Keeping your disability to yourself or denying its reality is your right. But asserting that right can cut you off from important opportunities and other rights you may need to assert. For better or worse, decisively identifying as disabled can open doors that are otherwise closed to people with disabilities. In some situations it can even be essential to survival.
Disability communities can be a source of help and support.
One of the most common ways people with disabilities avoid identifying as disabled is to deliberately steer clear of associating with other disabled people. But connecting and sharing experiences with at least some other disabled people can be helpful and enormously rewarding.
Connecting with disability nonprofits, like your local Center for Independent Living, or national organizations like the American Association of People with Disabilities can also provide opportunities to team up and work for substantive changes to make life better for people with disabilities.
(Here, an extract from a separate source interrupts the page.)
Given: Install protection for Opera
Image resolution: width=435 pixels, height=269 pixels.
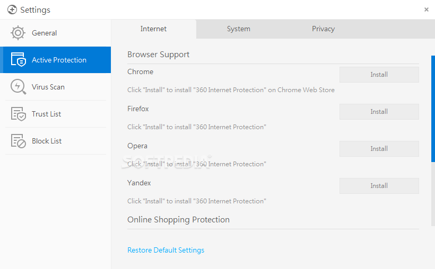Looking at the screenshot, I should point(379,149).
And social media also offers tremendous opportunities to connect personally, trade advice and support, and contribute to disability activism.
Distancing yourself from other disabled people may seem like a good way to overcome disability and achieve mainstream inclusion. But cutting yourself off from fellow disabled people comes at a cost.
Clearly identifying as disabled can be a relief.
Struggling to ignore, overcome, or reject a disability you deal with every day will sooner or later create unsustainable inner conflicts. Most disabled people eventually come to realize that identifying as disabled doesn’t have to completely define you. Disability is only part of you, even if it’s an important part of you. Living with disability and ableism is hard enough without also fighting the very idea of disability itself, while your disabilities continue to intrude in your everyday life. Embracing your disability can be an important step towards feeling truly comfortable and at peace with yourself.
Whether your instincts lead you to distance yourself from disability or embrace it, the choice is and always should be fundamentally yours. It’s also essential for non-disabled people to understand and respect the different ways people with disabilities choose to present themselves.